You can probably imagine why this detail didn’t make it into the film. But I never forgot it, especially after I heard about some of our women’s rights grantees taking up “Right to Pee” campaigns. When I spoke to a few coworkers in India about this problem, they said it’s about more than just bathrooms; it’s about making women feel welcome in public spaces in India, even though a lot of men would prefer they stay at home.

Trainees at an Azad driving class.(Photo by Jonathan Torgovnik for AJWS)

When researchers for an Azad study asked low-income women in Delhi what they most wanted at work, the women expressed concern about basic health and safety issues: having drinking water and sanitation facilities, not having to worry about sexual harassment or assault. And the resources they needed to secure better jobs—mobile phones or internet cafes, for example—were often considered taboo for women to use. Many women said their parents or husbands dictated what kinds of jobs they could take and how to spend their earnings.

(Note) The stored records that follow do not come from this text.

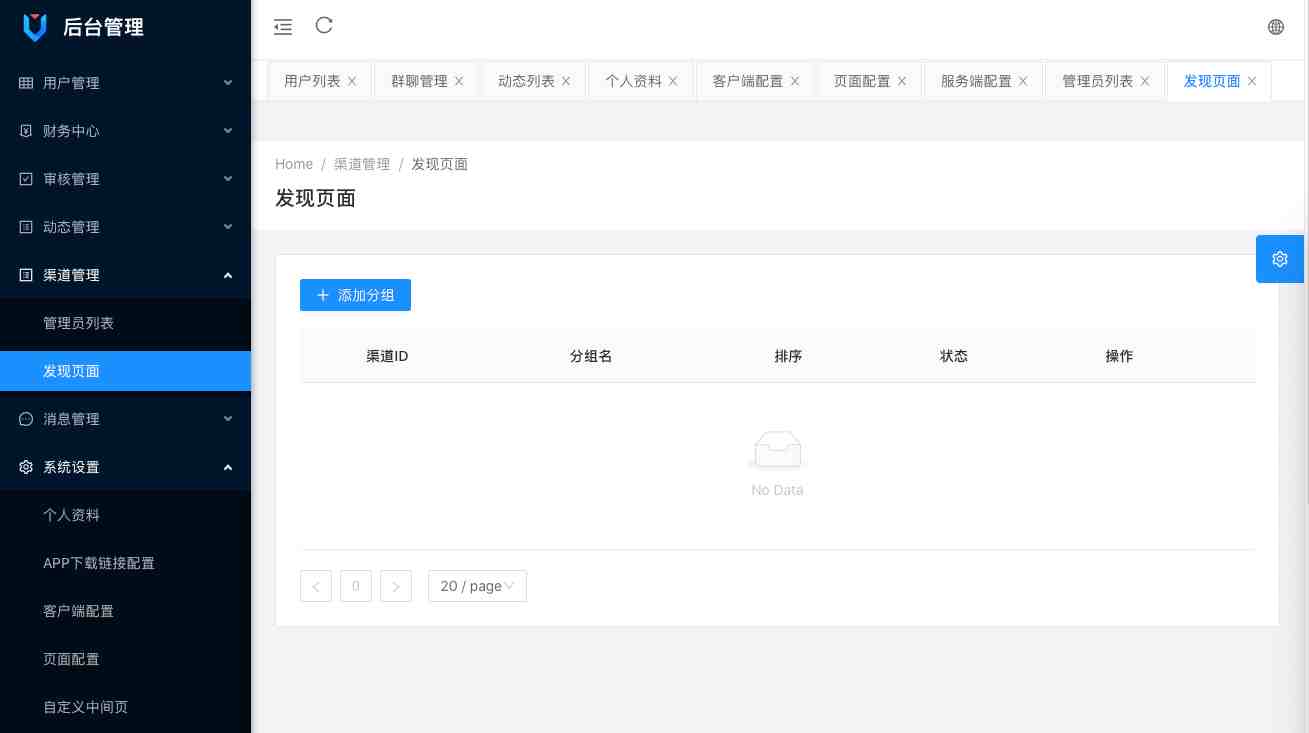Open the language globe icon
The image size is (1309, 733).
pyautogui.click(x=1276, y=27)
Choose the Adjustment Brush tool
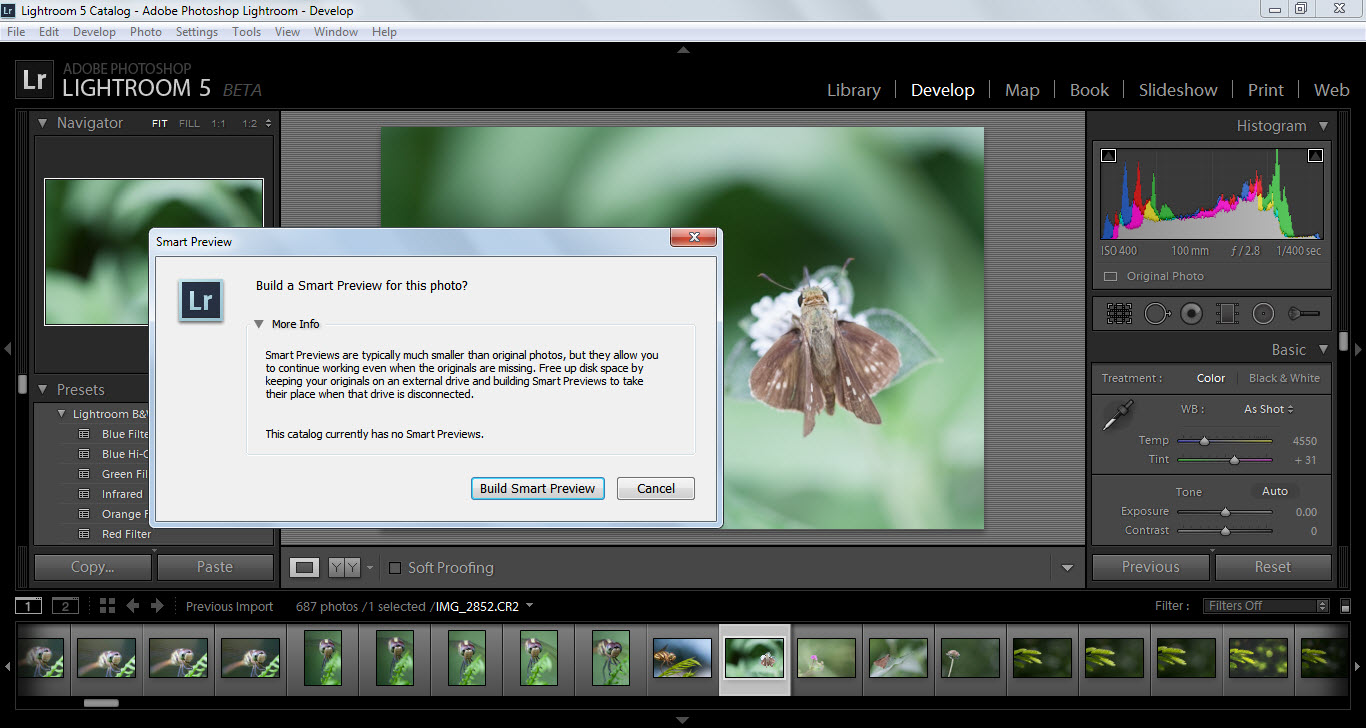 [1303, 314]
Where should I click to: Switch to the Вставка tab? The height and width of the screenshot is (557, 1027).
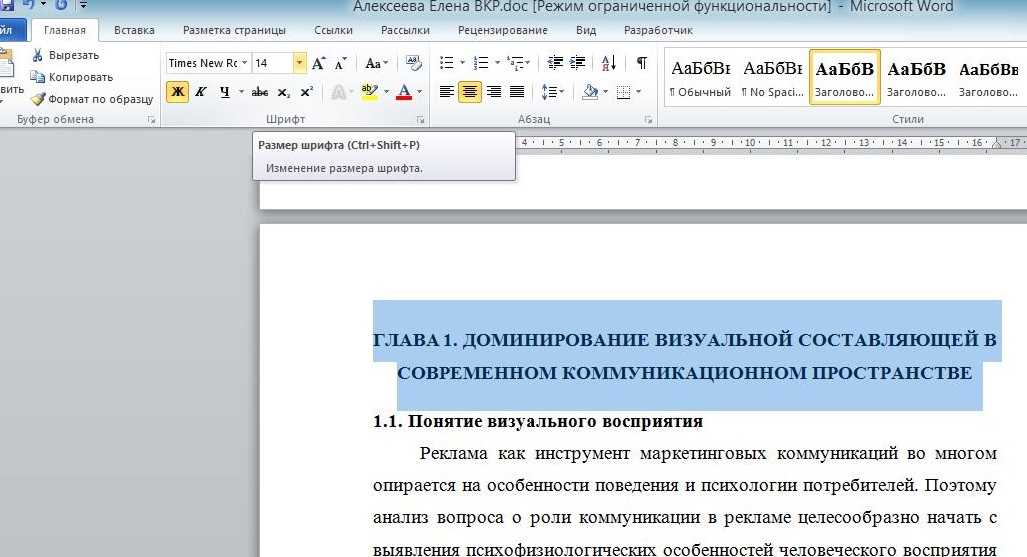coord(134,30)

A lot of people talk about the gender pay gap here in the U.S., but the global statistics really put the depth of inequality into perspective. Women comprise two-thirds of the world’s labor force, but still own just 1 percent of the world’s wealth. Sometimes, looking at all the research, the situation strikes me as hopeless.

Reaching for More

Then I remember women like Khushi. Her story didn’t end in 2015. Recently, I learned that she bought her family a house. She also went from driving cabs to working as one of the trainers at Azad, where they occasionally show the film about Khushi to new recruits. “They get quite motivated seeing my story,” Khushi said. “They say, ‘Her story is famous even in America!’”

In the future, she’s planning to support her younger sister as she studies to become a doctor. And, now that her family has a home, Khushi wants to buy another one day. A place she’ll own all by herself.

Amazing, right?

Her story is still unusual. I didn’t make videos about all the girls in Delhi who continue to work backbreaking jobs for little or no pay. And while the young women who finish the driving program will almost certainly increase their earnings and confidence, they might not reach Khushi’s level of rapid career growth.

In many places and for many reasons—both within and well beyond their control—women will sometimes fall short of their financial and professional aspirations. (To no one’s surprise, I did not manage to buy a brownstone in one of the world’s most expensive cities in the last three years. This is not a tragedy, though it can feel like one when my neighbor across the hall blasts Seal’s “Kiss from a Rose” and sings along.)

But I keep thinking of what Virginia Woolf advised young women back in 1929, when she wrote “A Room of One’s Own” and reflected on the generations of women whose insights and talents languished because they weren’t allowed to study or work. Woolf lamented that no woman yet had the power to realize her ambitions fully or speak her mind freely. She predicted that a woman like this could be born in the coming century—but cautioned that creating the circumstances necessary for her to thrive would require hard, sometimes lonely work from many, many women.

“As for her coming without that preparation, without that effort on our part … that we cannot expect,” Woolf wrote. “But I maintain that she would come if we worked for her, and that so to work, even in poverty and obscurity, is worthwhile.”